The bill also adds new specific qualifications for members appointed by the governor.

Under the legislation, those members would have to include one person with a background in higher education administration; one person with a background in finance; and one person with a background in diversity and workplace inclusion.

“These are important measures to just broaden the diversity and the background and the scope and the membership itself,” Barnes said.

He said the move to add a second student member is based on the practice used in California; each student member would serve for two years, sitting as a voting member for one year of the term.

Gooden said that provision of the bill was the only one which caused concern among the board, citing the responsibilities of the student member to govern, attend classes and, in many cases, hold a job.

The legislation also imposes additional transparency initiatives, including a time for public testimony at all meetings of the board, live-streaming of meetings and public vote tallies for decisions made in open and in closed board sessions.

The regents were in crisis last fall after a majority recommended the reinstatement of University of Maryland football coach DJ Durkin and Athletic Director Damon Evans, who had been suspended in the wake of McNair’s post-practice death last spring. University of Maryland President Wallace D. Loh followed the board’s recommendations but simultaneously announced that he would retire in June. Loh then decided to fire Durkin the next day. Former regents chairman James T. Brady resigned amid public outcry over the recommendation to retain the coach and trainer.

Loh and the regents announced just weeks ago that the university president would ultimately stay in his role until June 2020.

Del. Marc Korman (D-Montgomery) asked Gooden on Tuesday how that decision was reached, whether in open or closed session, and what the vote of the Board of Regents was on Loh’s continuation.

Gooden said Loh decided to stay in his position through mutual agreement with the board following a closed-session discussion, but since there was no vote to remove him from his post originally, there was no vote to bring him back on board.

“I guess then we need Delegate Barnes’ legislation on transparency,” Korman responded.

Jonathan Allen, student body president at the University of Maryland College Park, testified that the Student Government Association supported the bill, particularly the focus on transparency.

Allen said the regents have met 15 times as a full board in the current fiscal year, but 10 of those sessions have been closed to the public and public minutes are available for only one meeting.

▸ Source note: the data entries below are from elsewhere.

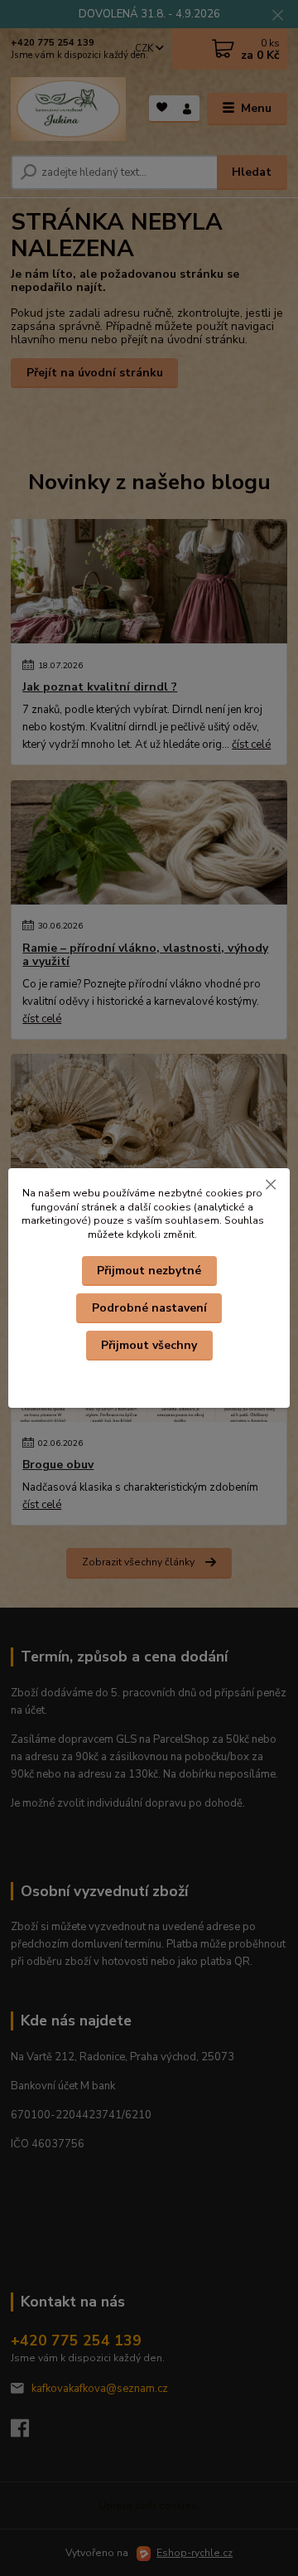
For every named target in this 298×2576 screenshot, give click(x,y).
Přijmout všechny (149, 1345)
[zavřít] (270, 1184)
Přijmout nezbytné (149, 1270)
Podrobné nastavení (149, 1308)
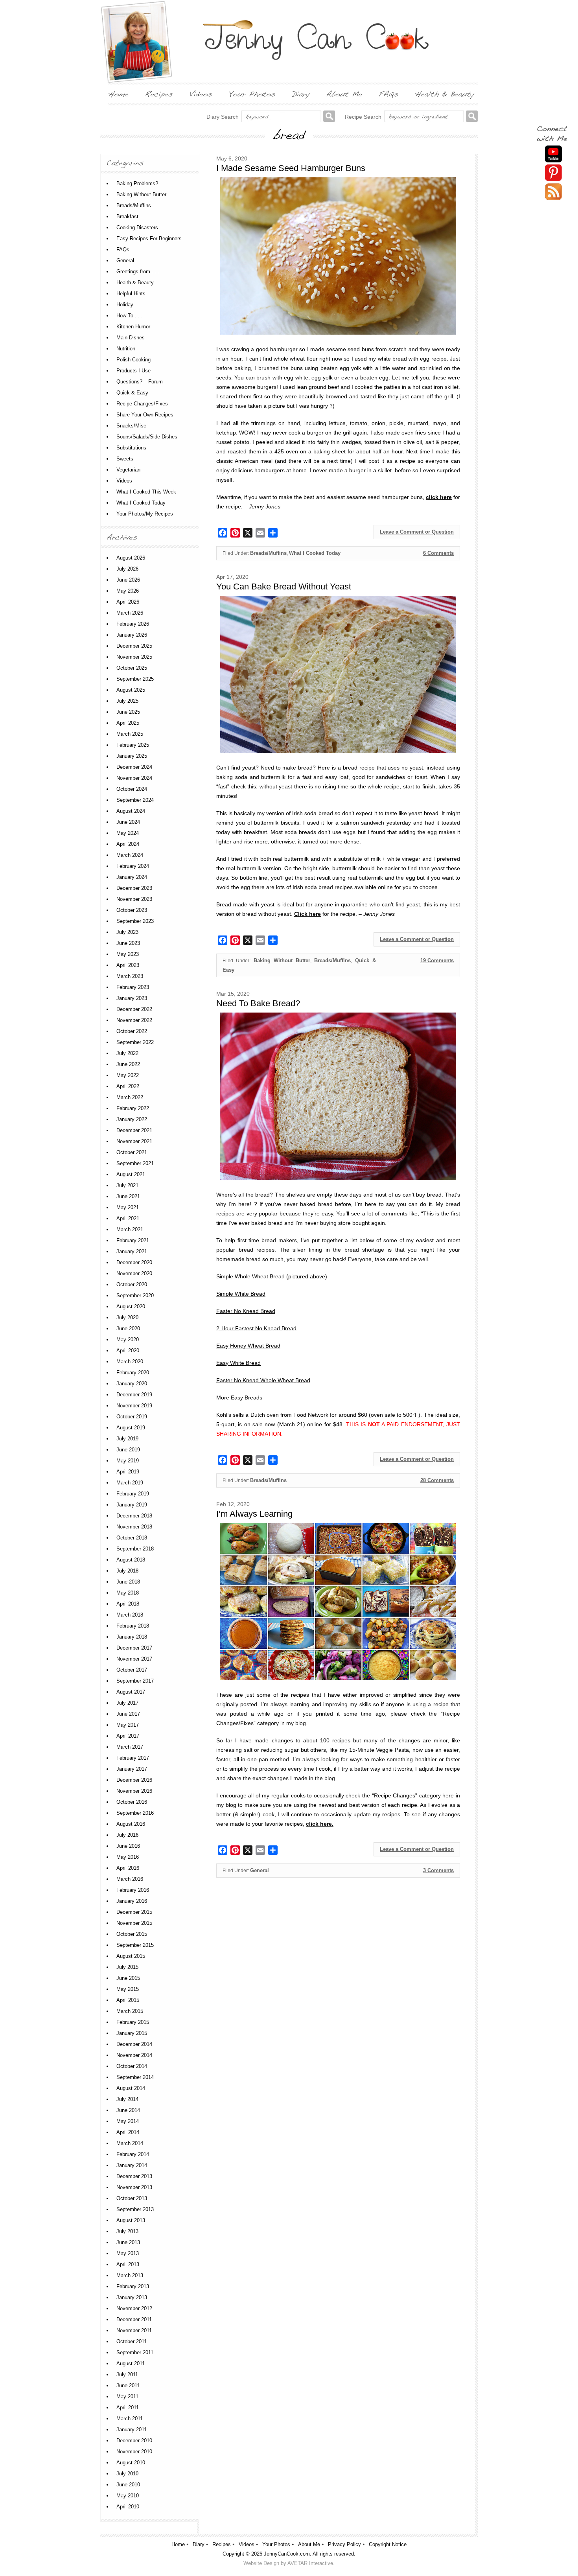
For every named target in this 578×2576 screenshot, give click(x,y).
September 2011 (134, 2352)
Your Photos (276, 2544)
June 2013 (128, 2242)
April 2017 (127, 1736)
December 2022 (134, 1009)
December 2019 (134, 1395)
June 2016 (128, 1846)
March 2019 (129, 1483)
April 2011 (127, 2407)
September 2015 (135, 1945)
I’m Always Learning (254, 1514)
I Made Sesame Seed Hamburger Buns (290, 168)
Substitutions (131, 448)
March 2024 (129, 855)
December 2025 (134, 646)
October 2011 (131, 2341)
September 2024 (135, 800)
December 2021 (134, 1130)
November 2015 (134, 1923)
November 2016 (134, 1791)
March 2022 (129, 1097)
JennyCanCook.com (287, 2554)
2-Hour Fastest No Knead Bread (256, 1328)
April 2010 (127, 2507)
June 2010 (128, 2485)
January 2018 (131, 1637)
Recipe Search (363, 117)
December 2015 (134, 1912)
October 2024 (131, 789)
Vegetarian (128, 470)
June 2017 (128, 1714)
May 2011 (127, 2396)
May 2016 (127, 1857)
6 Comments (438, 553)
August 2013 (130, 2220)
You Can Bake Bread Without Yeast (283, 586)
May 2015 (127, 1989)
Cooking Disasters (137, 227)
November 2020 (134, 1273)
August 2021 (130, 1174)
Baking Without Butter (282, 960)
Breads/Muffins (268, 553)
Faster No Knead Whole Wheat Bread (263, 1380)
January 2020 (131, 1384)
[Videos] (201, 94)
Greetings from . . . (138, 271)
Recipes (221, 2544)
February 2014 (132, 2154)
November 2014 (134, 2055)
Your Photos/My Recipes (144, 514)
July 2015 (127, 1967)
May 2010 (127, 2496)
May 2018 (127, 1593)
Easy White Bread (238, 1363)
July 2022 (127, 1053)
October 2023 (131, 910)
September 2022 (135, 1042)
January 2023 (131, 998)
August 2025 (130, 690)
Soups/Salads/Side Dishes (146, 437)
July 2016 (127, 1835)
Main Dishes (130, 338)
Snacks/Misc (131, 426)
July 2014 (127, 2099)
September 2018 (135, 1549)
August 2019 (130, 1428)
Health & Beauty (135, 282)
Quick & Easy (132, 393)
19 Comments (437, 960)
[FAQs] (388, 94)
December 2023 (134, 888)
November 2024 (134, 778)
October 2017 (131, 1670)
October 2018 (131, 1538)
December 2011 (134, 2319)
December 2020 (134, 1262)
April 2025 (127, 723)
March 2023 (129, 976)
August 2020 (130, 1306)
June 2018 (128, 1582)
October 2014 (131, 2066)
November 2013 (134, 2187)
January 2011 (131, 2429)
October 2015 (131, 1934)
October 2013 (131, 2198)
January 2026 (131, 635)
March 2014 (129, 2143)
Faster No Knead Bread (245, 1311)
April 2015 (127, 2000)
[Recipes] (159, 94)
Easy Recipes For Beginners (149, 238)
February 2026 (132, 624)
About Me (309, 2544)
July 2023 (127, 932)
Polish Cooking (133, 360)
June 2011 (128, 2385)
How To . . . (129, 316)
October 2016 (131, 1802)
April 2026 (127, 602)
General (259, 1870)
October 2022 (131, 1031)
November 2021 (134, 1141)
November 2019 (134, 1406)
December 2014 (134, 2044)
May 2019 (127, 1461)
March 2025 (129, 734)
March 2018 (129, 1615)
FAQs (122, 249)
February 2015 (132, 2022)
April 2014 (127, 2132)
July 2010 (127, 2474)
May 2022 (127, 1075)
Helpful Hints (130, 293)
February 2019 (132, 1494)
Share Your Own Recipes (144, 415)
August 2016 (130, 1824)
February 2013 (132, 2286)
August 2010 (130, 2463)
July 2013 (127, 2231)
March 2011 (129, 2418)
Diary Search (222, 117)
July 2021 (127, 1185)
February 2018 (132, 1626)
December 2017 (134, 1648)
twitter (553, 191)
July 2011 (127, 2374)
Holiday (124, 304)
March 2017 (129, 1747)
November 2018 (134, 1527)
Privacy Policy (344, 2544)
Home (178, 2544)
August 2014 (130, 2088)
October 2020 (131, 1284)
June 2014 (128, 2110)
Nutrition (125, 349)
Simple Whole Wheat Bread (251, 1276)
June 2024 (128, 822)
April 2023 (127, 965)
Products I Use (133, 371)
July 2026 (127, 569)
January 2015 (131, 2033)
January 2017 (131, 1769)
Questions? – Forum (139, 382)
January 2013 (131, 2297)
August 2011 (130, 2363)
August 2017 (130, 1692)
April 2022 (127, 1086)
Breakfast (127, 216)
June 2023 (128, 943)
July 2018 (127, 1571)
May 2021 (127, 1207)
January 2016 (131, 1901)
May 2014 (127, 2121)
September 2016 (135, 1813)
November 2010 (134, 2451)
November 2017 (134, 1659)
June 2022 (128, 1064)
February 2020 (132, 1372)
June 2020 (128, 1328)
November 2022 (134, 1020)
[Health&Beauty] (444, 94)
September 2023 (135, 921)
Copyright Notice (388, 2544)
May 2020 (127, 1339)
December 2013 (134, 2176)
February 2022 (132, 1108)
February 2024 (132, 866)
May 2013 (127, 2253)
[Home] (118, 94)
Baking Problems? (137, 183)
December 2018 (134, 1516)
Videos (124, 481)
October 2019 (131, 1417)
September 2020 (135, 1295)
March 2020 (129, 1361)
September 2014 (135, 2077)
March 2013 (129, 2275)
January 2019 (131, 1505)
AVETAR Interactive (310, 2563)
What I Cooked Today (315, 553)
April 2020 (127, 1350)
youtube (553, 153)
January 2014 (131, 2165)
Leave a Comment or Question (417, 532)
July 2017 (127, 1703)
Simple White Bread (240, 1294)
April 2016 (127, 1868)
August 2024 (130, 811)
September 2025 (135, 679)
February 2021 (132, 1240)
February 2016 (132, 1890)
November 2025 (134, 657)
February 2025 (132, 745)
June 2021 (128, 1196)
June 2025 (128, 712)
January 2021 (131, 1251)
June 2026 (128, 580)
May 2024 (127, 833)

“Incidents over the past few months have demonstrated the University System of Maryland Board of Regents’ complete disregard for transparency and shared governance. In its handling of personnel decisions at the University of Maryland, the board failed to consult with campus stakeholders and grossly overstepped its authority,” Allen said. “The recommendation to reinstate then-coach DJ Durkin and the three-month silence on the future leadership of the state’s flagship institution underscored the importance of communication with regard to major decisions that impact the campus community.”

Allen also thanked Gooden for an apology she issued once elected chair and for her support of the bill.

Sen. Sarah K. Elfreth (D-Anne Arundel)

Barnes said while mistakes were made, they’ve been acknowledged and the focus of the bill is moving the university system forward. He thanked Elfreth and Sen. James C. Rosapepe (D-Prince George’s), who are both former regents themselves, for their help in crafting the bill. The Senate bill has 31 cosponsors.

A final provision of the bill would establish the Workgroup to Study Oversight of USM to review oversight policies, compile information on the governing structure of university boards nationally, and review best practices. A report is due to the General Assembly by Dec. 31.

Gooden said the regents are undertaking other efforts at openness as well. The board has partnered with the Association of Governing Boards for the first external review in 20 years.

The university system is also due to file a report by March 1 to the Middle States Commission on Higher Education, which launched an accreditation review following investigations into McNair’s death.